Jason, who just finished up at Cedar Valley Elementary School, was walking in the dirt and among the stumps of a recently logged 40 acres off North Road in Lynnwood last week.
It doesn’t look like much now, but in the fall of 2009, when Jason is a freshman, the site will be a new Lynnwood High School campus.
In coming weeks, a small village of contractors’ trailers will be assembled. Dirt will be moved, utilities installed and concrete poured.
By fall, steel framing should start protruding from the ground. Construction will cost $68.2, about two-thirds of the total $99.8 million project cost, said Ed Peters, capital facilities director for the Edmonds School District.
The district hosted a groundbreaking ceremony on the high school site last week, complete with the Lynnwood High School pep band.
Seeing so many people there reminded Peters of how much it takes to build a new school, from voters campaigning for bonds to architects drawing up plans.
Several youngsters just finishing elementary schools were on hand.
“One of the best parts of my job is I get to stand in the door on the first day and watch the kids walking into their new school,” Peters said. “That made it all that more real to me.”
“It’s going to be a heck of a school,” said Teresa Hall, Jason’s mom. “They waited a lot of years for the bond and it finally passed.”
Hall, a 1979 Lynnwood High graduate, likes her old campus, but she believes it has served its purpose.
“A lot of people passed through there,” she said. “It will be a shame to see it go, but it’s for the better. The ground is sinking there. It’s definitely done its job.”
The school, which will be built for 1,600 students, is scheduled to open in fall 2009. The school district awarded a $68.2 million contract in May to Cornerstone General Contractors Inc. of Redmond to build the school.
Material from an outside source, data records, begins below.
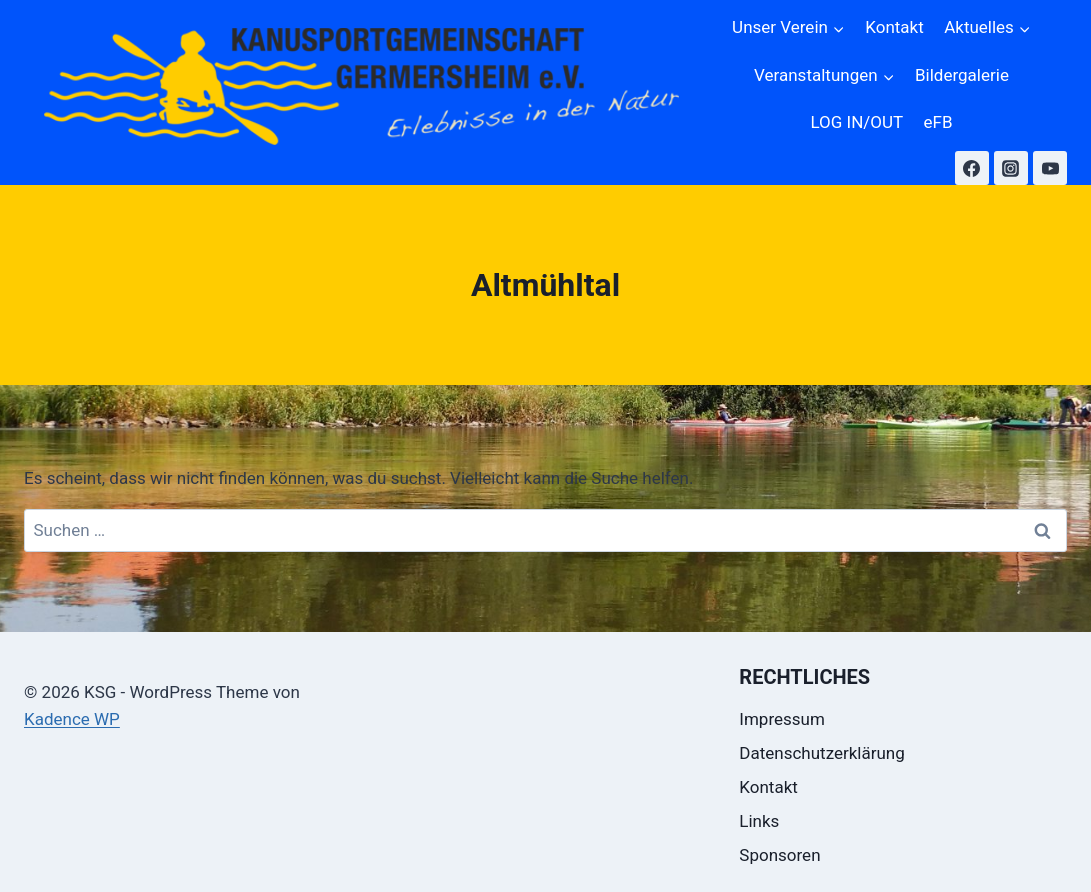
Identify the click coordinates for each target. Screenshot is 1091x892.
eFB (938, 122)
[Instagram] (1011, 168)
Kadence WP (72, 719)
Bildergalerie (962, 75)
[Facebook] (972, 168)
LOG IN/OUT (856, 122)
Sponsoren (779, 855)
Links (759, 821)
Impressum (782, 719)
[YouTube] (1050, 168)
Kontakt (894, 27)
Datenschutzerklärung (821, 753)
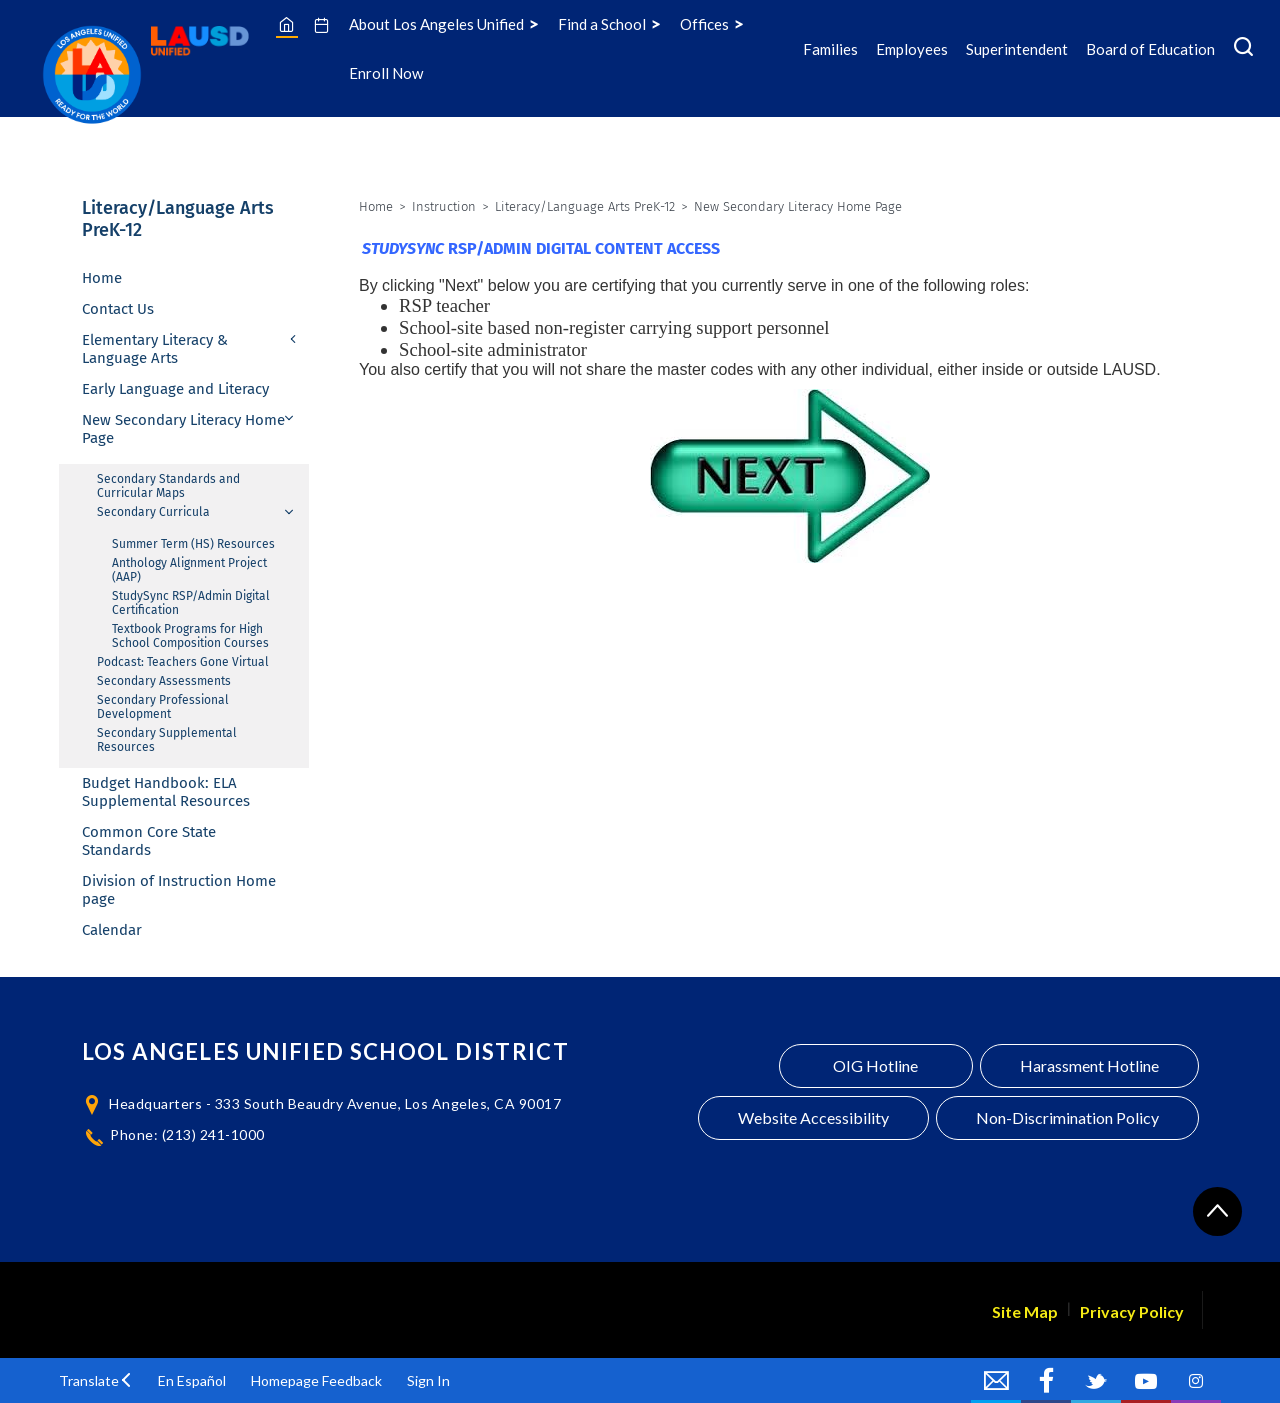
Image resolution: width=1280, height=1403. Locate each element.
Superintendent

The 40-acre site is one mile east of the existing Lynnwood High School, near Floral Hills Cemetery on the east side of I-5.
The campus will include one large two-story building with steel framing and a combination of siding that includes masonry and metal panels.
Some of the timber from the logged-off site will be used for benches, trim and interior paneling in the new school.
“I can honestly say it is the first and only time in my life I have been happy to see trees go down,” said Madeline Herzog, who helped lead the 2006 campaign to pass the $140 million bond measure. “They have planned such a beautiful site with the building and the grounds.”
Herzog, a 1979 Lynnwood High School alum, had two good reasons – daughter, Meagan, and son, Jacob – for wanting to see a new high school.
Meagan will be a junior and Jacob a freshman when it opens.
The district’s other large high schools are in beautiful buildings and Lynnwood High “carries this baggage of being the building that has a pump in the library” because of an aquifer beneath it, Madeline Herzog said.
It is one of at least three pumps used to prevent flooding from rising groundwater on the Lynnwood High School campus.
Jacob Herzog, 12, explored the logged-off grounds last week knowing that the new campus should be ready by the time he finishes middle school.
“It’s going to be cool,” he said. “It’s going to be better than the old school.”